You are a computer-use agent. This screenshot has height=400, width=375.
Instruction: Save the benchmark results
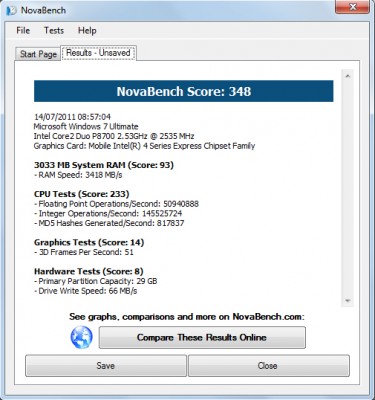click(x=106, y=366)
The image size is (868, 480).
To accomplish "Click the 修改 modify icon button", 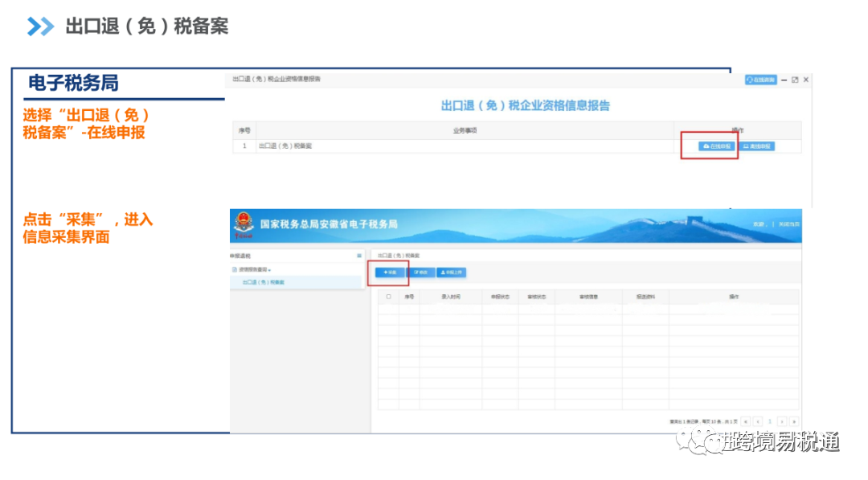I will [416, 273].
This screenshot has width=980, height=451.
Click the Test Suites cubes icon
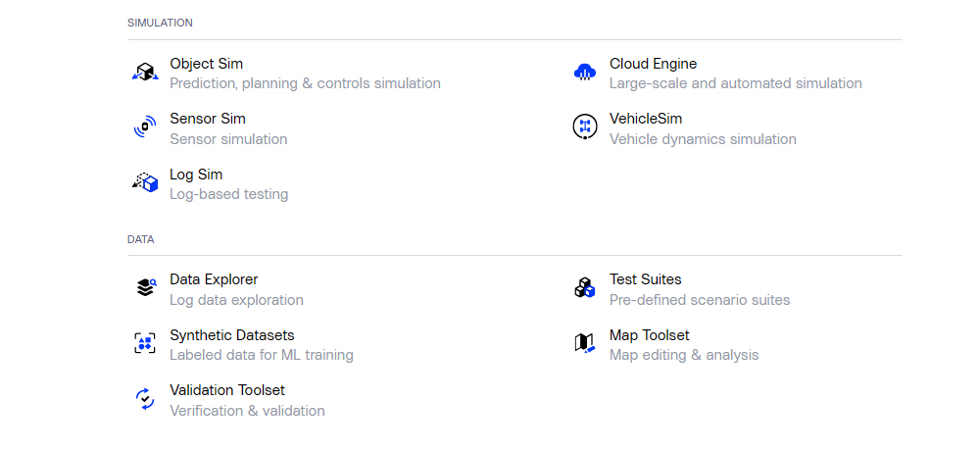point(584,287)
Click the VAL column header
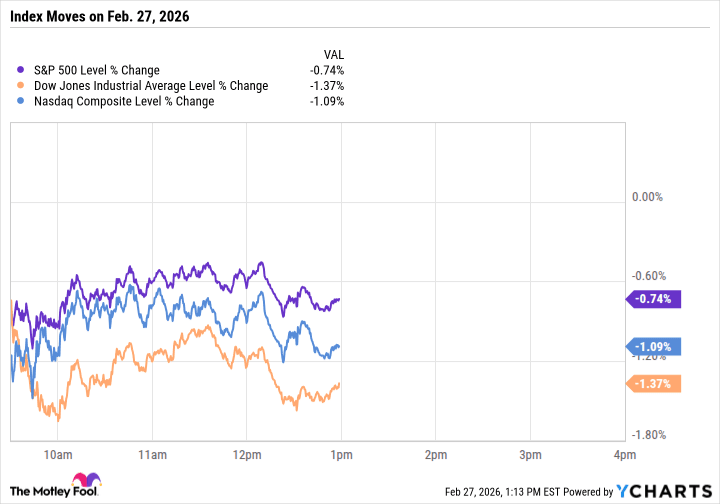The width and height of the screenshot is (720, 504). [x=333, y=53]
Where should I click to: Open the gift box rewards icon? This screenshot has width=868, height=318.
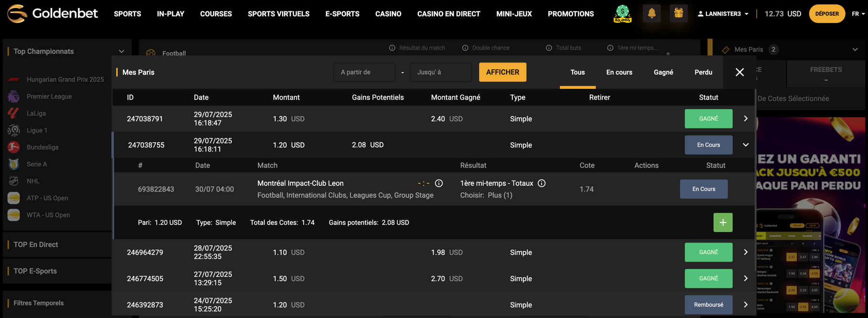tap(678, 13)
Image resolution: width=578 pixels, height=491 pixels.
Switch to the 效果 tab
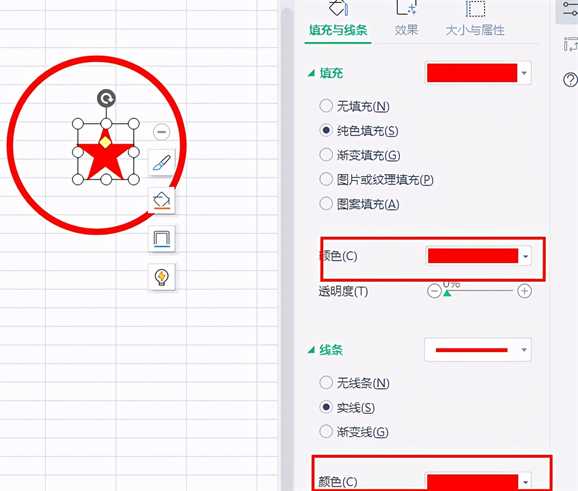tap(406, 29)
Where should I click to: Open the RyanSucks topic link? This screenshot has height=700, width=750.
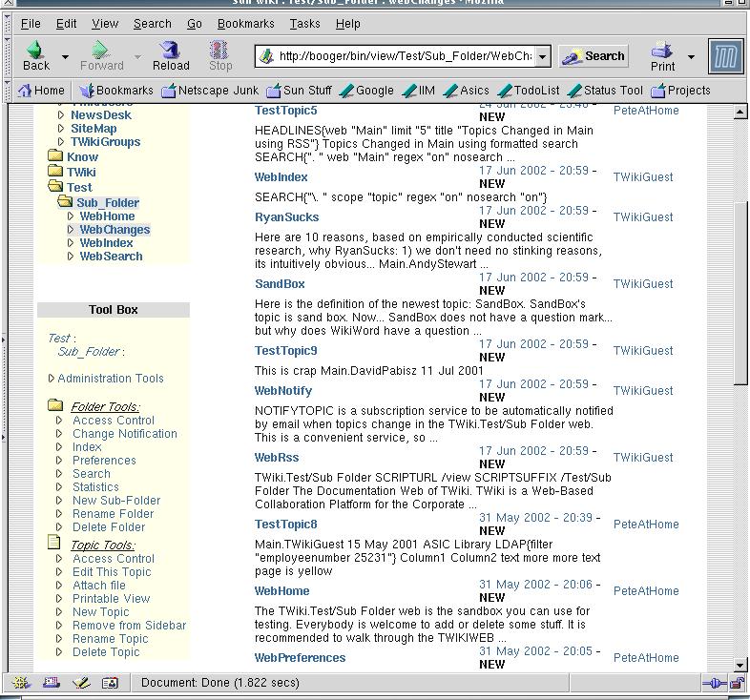[287, 217]
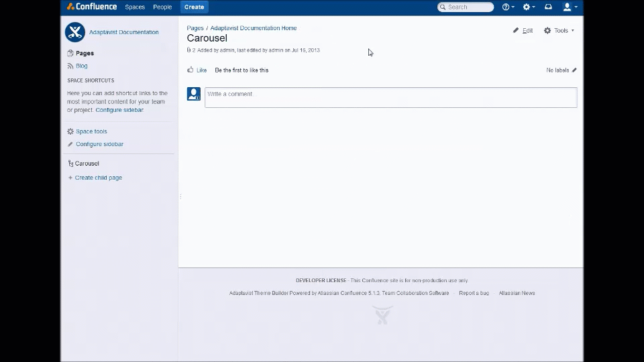The image size is (644, 362).
Task: Click Create child page link
Action: [98, 178]
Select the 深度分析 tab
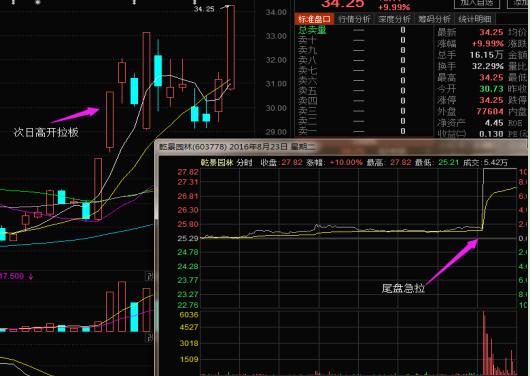The image size is (530, 376). pyautogui.click(x=394, y=19)
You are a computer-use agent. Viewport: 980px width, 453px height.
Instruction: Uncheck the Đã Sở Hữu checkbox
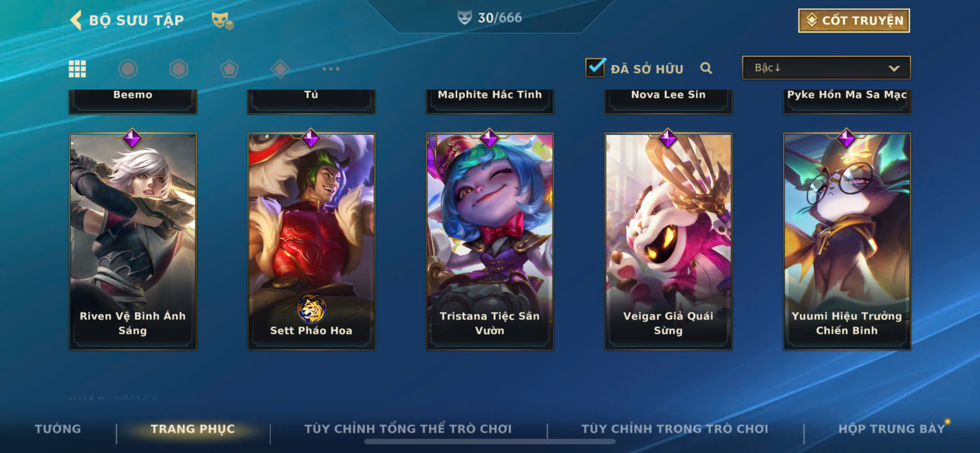click(x=595, y=67)
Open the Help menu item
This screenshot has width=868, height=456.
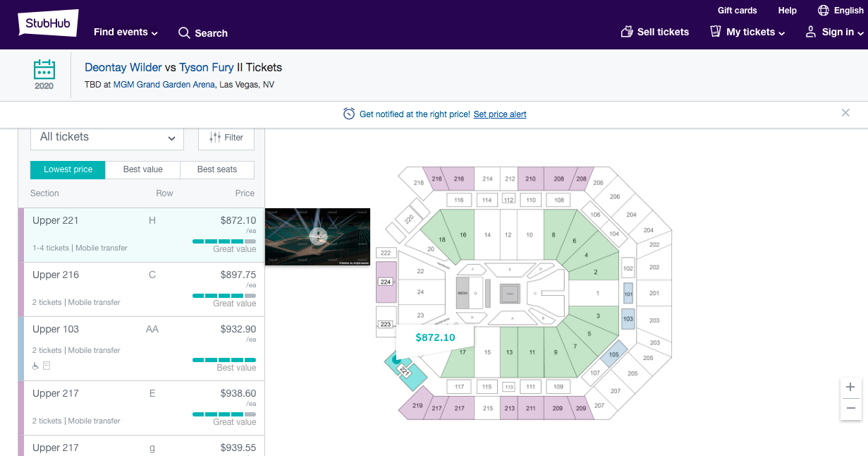(x=787, y=11)
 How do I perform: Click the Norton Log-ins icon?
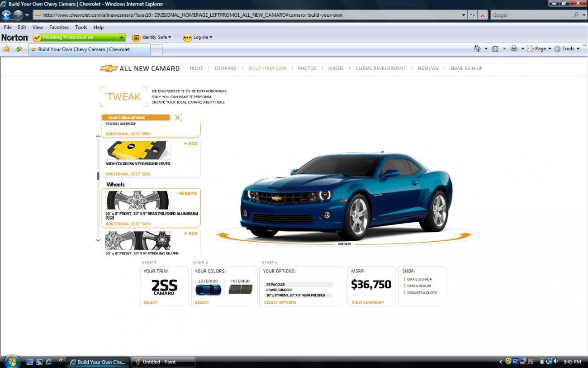point(187,37)
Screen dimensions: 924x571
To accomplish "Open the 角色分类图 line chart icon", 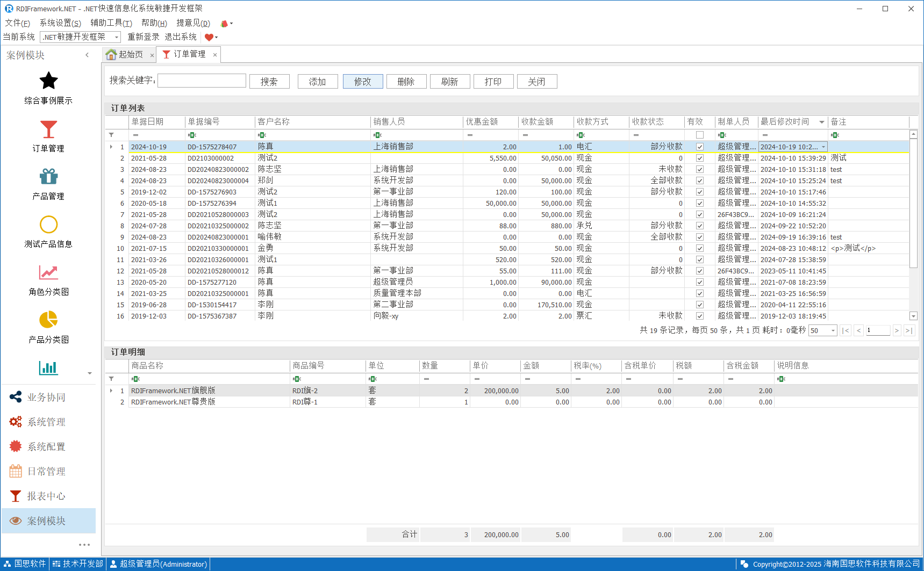I will pos(48,272).
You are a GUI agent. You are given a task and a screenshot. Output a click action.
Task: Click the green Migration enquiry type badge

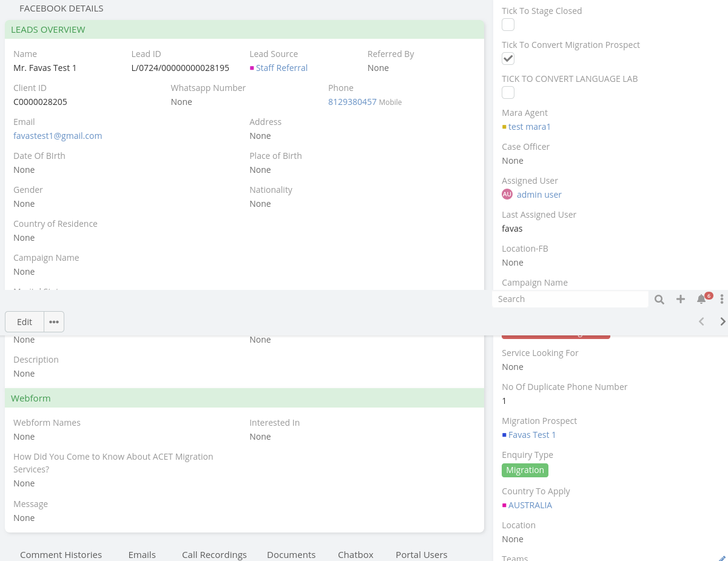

______

PROBLEM REQUIREMENTS - Please quote the records above exactly, beginning at the line that contains "You are a GUI" and ending at their last line. Leave the pictures out.

COMPLETED TASK -
You are a GUI agent. You are given a task and a screenshot. Output a click action.
Task: Click the green Migration enquiry type badge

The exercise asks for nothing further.